START DATA SHOWN

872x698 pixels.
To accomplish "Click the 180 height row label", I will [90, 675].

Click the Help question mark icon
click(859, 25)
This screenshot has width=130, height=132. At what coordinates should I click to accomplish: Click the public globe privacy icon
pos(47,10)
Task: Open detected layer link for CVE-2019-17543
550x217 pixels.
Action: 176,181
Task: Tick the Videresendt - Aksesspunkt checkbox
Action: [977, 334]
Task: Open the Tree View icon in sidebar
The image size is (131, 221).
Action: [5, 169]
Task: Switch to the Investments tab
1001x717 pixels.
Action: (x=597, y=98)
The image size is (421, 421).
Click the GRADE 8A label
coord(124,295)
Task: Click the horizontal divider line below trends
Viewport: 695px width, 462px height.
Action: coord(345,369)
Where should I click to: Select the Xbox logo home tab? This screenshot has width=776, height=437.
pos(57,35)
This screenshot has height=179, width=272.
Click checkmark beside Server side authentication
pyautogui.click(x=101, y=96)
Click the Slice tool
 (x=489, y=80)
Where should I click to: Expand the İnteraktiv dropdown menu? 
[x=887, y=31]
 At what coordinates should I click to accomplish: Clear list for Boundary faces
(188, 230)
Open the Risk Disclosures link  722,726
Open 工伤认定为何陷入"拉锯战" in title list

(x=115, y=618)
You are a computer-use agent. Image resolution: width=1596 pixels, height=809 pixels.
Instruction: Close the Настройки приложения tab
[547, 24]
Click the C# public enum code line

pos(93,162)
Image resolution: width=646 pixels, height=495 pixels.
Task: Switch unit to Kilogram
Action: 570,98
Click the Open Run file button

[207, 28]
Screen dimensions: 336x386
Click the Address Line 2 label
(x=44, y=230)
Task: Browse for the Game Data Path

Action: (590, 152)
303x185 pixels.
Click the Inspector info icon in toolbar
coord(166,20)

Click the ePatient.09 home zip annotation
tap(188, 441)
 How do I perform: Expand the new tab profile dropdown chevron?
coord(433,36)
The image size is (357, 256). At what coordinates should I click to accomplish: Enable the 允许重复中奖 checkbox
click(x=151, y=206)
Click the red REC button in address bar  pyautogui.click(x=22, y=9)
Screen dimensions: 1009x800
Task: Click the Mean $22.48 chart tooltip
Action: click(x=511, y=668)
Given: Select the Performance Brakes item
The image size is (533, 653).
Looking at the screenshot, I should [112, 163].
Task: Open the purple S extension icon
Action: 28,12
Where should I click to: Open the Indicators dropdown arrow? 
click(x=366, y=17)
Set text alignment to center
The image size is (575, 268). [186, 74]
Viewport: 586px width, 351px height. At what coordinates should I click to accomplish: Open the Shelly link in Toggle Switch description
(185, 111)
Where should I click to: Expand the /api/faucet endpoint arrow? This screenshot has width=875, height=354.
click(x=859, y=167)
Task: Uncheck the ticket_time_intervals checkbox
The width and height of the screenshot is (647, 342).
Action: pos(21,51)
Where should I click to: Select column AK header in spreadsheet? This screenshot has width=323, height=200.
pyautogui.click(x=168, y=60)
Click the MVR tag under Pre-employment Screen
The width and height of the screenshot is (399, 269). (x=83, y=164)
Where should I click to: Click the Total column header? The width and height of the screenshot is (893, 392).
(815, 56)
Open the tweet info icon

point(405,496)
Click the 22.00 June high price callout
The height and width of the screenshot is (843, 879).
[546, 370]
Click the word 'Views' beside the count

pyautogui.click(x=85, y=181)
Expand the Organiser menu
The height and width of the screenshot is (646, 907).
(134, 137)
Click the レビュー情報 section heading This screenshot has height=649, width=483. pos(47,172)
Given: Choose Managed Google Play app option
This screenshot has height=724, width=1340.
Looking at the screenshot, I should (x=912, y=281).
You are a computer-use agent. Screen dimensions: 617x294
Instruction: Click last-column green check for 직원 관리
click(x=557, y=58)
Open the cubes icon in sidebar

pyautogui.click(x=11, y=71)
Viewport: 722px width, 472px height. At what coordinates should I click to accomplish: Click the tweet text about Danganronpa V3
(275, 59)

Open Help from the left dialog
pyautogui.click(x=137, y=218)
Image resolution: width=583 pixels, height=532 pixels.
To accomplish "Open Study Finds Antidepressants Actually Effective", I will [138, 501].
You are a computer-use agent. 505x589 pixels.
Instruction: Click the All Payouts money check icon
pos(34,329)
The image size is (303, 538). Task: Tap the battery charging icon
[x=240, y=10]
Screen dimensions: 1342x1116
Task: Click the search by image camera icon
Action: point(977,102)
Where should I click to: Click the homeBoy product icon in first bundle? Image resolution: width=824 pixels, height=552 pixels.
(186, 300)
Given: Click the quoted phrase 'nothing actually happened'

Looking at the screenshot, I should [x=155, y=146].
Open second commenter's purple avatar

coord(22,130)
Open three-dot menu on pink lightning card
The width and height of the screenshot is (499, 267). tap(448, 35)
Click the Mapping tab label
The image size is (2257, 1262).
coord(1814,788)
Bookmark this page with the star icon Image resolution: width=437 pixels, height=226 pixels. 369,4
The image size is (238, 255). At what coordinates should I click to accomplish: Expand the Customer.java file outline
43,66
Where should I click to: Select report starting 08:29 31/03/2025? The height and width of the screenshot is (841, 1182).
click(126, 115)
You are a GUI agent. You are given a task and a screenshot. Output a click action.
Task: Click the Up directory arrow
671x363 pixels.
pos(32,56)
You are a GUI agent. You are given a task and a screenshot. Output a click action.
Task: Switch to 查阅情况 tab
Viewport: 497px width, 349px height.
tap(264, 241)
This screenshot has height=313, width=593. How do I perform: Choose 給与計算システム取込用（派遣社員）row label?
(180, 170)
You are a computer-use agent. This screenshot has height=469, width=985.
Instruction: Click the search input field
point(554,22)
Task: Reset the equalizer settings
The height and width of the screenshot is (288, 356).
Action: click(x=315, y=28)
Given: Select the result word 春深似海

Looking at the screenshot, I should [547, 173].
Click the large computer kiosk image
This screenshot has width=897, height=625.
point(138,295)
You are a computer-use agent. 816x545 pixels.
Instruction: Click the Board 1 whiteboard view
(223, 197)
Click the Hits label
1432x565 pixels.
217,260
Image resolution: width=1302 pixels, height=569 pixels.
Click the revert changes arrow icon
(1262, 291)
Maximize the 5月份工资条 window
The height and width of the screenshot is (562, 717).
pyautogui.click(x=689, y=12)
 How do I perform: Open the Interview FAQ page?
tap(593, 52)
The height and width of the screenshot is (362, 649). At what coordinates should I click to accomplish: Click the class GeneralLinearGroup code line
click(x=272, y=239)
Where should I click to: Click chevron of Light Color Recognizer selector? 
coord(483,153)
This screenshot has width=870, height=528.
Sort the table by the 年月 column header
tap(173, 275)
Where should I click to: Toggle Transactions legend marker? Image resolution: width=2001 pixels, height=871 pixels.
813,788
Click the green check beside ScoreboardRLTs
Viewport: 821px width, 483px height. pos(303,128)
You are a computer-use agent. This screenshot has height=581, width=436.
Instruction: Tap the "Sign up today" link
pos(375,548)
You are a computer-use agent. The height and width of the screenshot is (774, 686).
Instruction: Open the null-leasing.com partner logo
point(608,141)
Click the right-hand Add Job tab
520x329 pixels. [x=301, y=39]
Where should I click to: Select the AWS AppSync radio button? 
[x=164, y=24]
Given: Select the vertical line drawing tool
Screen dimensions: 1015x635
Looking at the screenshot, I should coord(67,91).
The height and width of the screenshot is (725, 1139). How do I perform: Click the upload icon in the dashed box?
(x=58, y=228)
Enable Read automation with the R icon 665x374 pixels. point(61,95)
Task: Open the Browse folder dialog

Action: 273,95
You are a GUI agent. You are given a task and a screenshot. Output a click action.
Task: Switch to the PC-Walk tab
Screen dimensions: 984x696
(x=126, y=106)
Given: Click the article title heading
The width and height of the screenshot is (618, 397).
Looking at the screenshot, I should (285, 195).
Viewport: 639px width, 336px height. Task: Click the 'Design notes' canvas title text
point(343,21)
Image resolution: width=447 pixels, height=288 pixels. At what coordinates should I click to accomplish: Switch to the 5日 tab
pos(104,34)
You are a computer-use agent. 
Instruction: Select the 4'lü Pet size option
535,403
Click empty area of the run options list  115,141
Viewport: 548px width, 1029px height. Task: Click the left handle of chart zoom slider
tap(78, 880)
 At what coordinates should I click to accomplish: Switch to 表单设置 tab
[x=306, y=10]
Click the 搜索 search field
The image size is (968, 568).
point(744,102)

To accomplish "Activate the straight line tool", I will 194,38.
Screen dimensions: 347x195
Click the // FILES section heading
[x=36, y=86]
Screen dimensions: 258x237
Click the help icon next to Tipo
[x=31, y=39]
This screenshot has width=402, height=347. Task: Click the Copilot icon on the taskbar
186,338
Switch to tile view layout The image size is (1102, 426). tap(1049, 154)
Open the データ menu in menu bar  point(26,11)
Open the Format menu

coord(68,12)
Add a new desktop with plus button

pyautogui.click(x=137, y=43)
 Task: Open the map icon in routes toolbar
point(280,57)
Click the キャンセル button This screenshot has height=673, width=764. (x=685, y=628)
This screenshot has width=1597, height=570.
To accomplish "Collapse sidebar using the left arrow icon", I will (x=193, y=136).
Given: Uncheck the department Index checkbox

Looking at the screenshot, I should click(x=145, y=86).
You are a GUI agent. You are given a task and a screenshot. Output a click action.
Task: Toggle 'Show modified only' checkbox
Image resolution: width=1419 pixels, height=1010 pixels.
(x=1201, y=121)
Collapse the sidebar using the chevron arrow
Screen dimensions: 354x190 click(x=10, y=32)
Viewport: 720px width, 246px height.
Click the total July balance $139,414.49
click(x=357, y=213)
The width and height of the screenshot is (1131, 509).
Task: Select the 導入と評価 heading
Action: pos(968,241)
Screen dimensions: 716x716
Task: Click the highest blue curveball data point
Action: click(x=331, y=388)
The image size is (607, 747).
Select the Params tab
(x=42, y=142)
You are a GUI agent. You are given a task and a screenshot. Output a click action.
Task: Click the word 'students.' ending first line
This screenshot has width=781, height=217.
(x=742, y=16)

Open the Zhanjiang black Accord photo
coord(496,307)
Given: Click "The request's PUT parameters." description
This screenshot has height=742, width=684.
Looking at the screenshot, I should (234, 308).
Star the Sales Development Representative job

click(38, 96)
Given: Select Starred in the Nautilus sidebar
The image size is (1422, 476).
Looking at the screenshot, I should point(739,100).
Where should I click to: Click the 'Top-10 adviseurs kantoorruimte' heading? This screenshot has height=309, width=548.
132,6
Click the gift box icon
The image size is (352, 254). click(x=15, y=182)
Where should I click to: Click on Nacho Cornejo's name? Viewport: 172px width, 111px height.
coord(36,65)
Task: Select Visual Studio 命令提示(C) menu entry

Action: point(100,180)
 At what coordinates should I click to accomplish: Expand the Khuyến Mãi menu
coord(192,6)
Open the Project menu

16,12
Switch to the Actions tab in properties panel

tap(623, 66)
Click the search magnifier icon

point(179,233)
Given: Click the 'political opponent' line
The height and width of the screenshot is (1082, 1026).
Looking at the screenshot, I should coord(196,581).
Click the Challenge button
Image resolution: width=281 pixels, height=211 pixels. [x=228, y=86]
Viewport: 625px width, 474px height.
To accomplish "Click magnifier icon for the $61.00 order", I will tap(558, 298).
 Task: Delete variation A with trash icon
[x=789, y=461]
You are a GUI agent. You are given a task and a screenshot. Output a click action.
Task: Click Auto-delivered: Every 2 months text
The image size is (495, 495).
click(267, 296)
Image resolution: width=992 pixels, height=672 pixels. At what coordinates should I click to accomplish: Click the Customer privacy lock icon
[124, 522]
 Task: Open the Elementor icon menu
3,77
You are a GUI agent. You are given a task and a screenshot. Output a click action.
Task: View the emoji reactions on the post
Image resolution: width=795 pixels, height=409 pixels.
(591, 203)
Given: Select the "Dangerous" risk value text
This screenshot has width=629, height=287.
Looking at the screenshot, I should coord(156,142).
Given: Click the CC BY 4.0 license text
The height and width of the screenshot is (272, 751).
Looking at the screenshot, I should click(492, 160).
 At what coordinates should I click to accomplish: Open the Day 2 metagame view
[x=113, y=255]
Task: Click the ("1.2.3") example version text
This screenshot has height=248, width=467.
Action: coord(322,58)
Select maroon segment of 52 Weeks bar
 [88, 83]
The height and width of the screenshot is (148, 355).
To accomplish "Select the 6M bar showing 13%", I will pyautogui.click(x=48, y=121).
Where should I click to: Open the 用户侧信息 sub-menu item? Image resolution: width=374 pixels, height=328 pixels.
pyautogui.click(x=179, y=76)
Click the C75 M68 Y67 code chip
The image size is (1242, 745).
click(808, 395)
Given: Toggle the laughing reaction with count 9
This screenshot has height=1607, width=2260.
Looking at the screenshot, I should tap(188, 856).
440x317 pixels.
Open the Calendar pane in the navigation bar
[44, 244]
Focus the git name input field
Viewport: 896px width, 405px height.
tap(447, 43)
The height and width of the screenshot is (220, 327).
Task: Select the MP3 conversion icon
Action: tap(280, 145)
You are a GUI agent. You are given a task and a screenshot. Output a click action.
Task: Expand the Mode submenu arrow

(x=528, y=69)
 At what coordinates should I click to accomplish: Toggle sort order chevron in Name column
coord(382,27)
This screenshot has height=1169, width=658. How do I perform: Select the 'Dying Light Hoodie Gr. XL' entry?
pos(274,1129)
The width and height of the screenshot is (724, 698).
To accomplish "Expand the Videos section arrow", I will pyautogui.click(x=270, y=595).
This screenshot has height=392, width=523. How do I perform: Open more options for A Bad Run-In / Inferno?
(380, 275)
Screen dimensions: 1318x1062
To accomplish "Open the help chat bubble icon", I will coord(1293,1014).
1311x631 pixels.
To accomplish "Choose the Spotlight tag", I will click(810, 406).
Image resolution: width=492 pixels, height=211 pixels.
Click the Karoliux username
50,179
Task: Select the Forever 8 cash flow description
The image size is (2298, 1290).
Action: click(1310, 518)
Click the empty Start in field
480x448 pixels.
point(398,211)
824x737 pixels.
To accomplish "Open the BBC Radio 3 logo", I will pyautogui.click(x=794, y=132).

END DATA SHOWN

(TO DO) Output the lines of the records above exactly as they appear, from the line containing "Given: Select the vertical line drawing tool" through the line containing "Enable Read automation".

(EXERCISE ANSWER)
Given: Select the vertical line drawing tool
Screen dimensions: 1015x635
Looking at the screenshot, I should coord(67,91).
The height and width of the screenshot is (725, 1139). How do I perform: Click the upload icon in the dashed box?
(x=58, y=228)
Enable Read automation with the R icon 665x374 pixels. point(61,95)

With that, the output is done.